If a line in the entries below contains "agent", copy it.

RECORD EXTRACTS:

------------------------------------------------

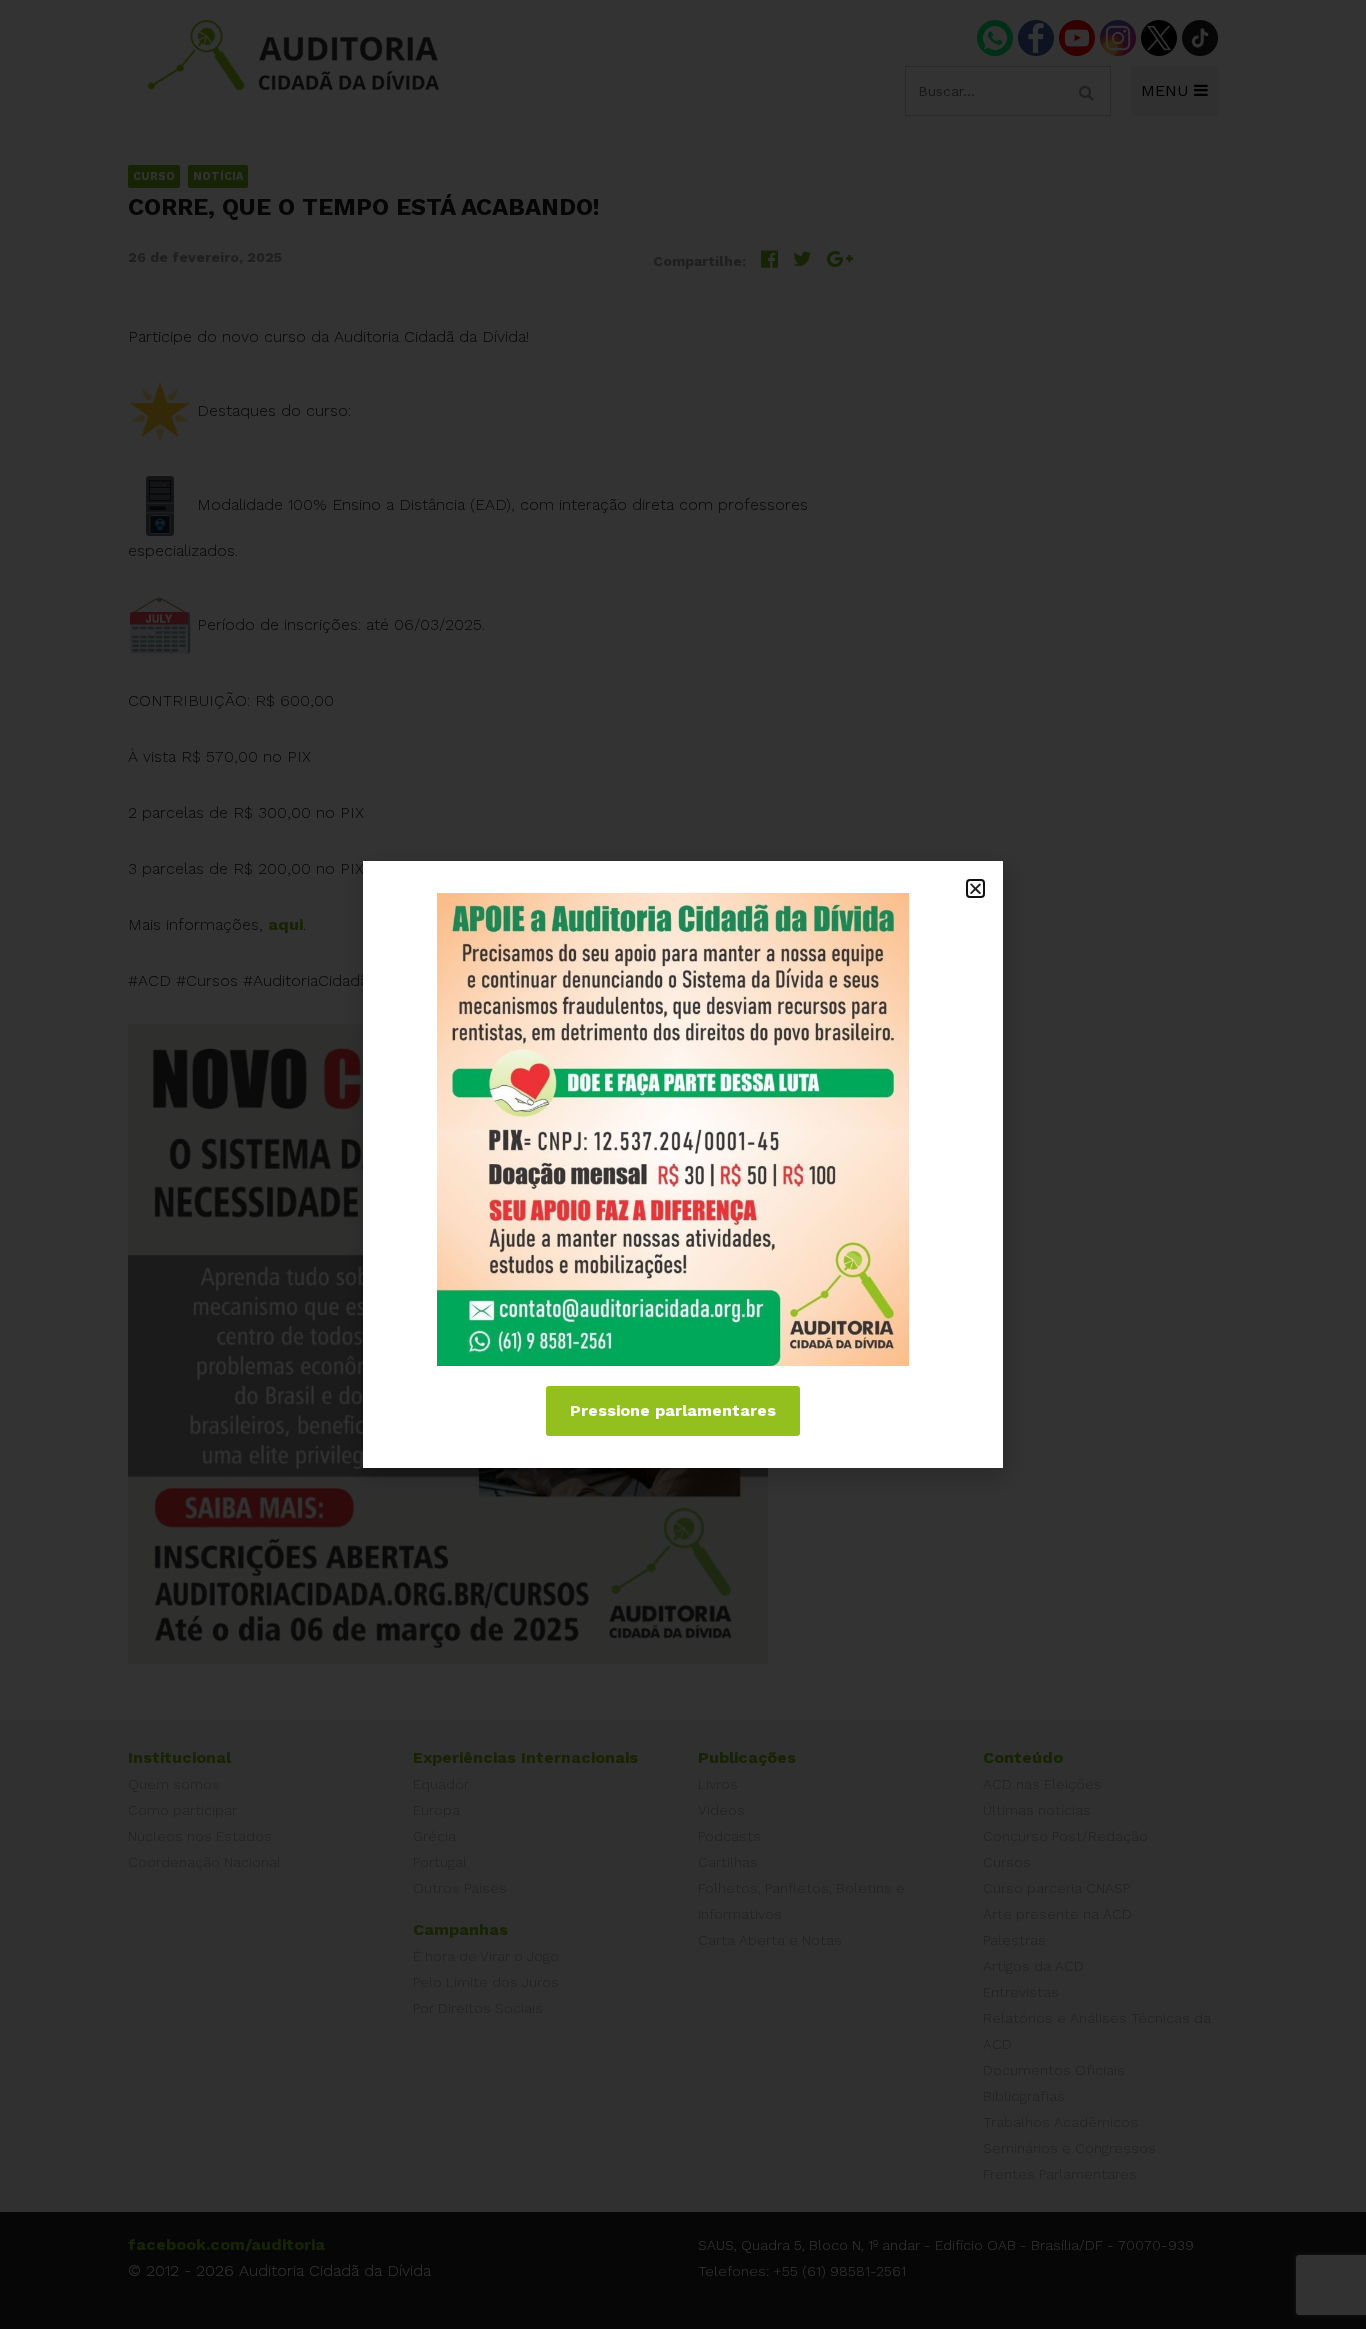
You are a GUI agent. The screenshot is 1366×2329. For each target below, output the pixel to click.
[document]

------------------------------------------------

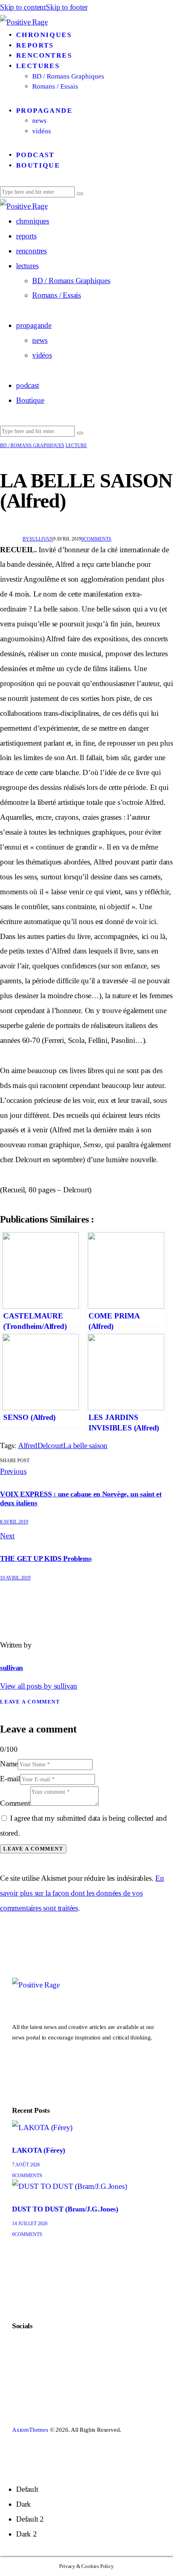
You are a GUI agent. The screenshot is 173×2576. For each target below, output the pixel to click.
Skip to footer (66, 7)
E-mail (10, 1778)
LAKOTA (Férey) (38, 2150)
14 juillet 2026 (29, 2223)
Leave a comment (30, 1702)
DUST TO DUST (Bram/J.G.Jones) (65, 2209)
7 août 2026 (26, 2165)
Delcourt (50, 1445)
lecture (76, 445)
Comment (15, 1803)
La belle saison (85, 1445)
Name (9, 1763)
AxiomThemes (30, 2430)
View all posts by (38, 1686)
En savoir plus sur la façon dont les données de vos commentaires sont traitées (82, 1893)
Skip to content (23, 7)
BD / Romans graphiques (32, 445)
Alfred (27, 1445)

------------------------------------------------

ANSWER BOX:
You are a GUI agent. The screenshot is 1366×2329. For each target below, output the pixel to click.
You are a GUI agent. The screenshot is 173×2576. For each target below, output the pixel to click.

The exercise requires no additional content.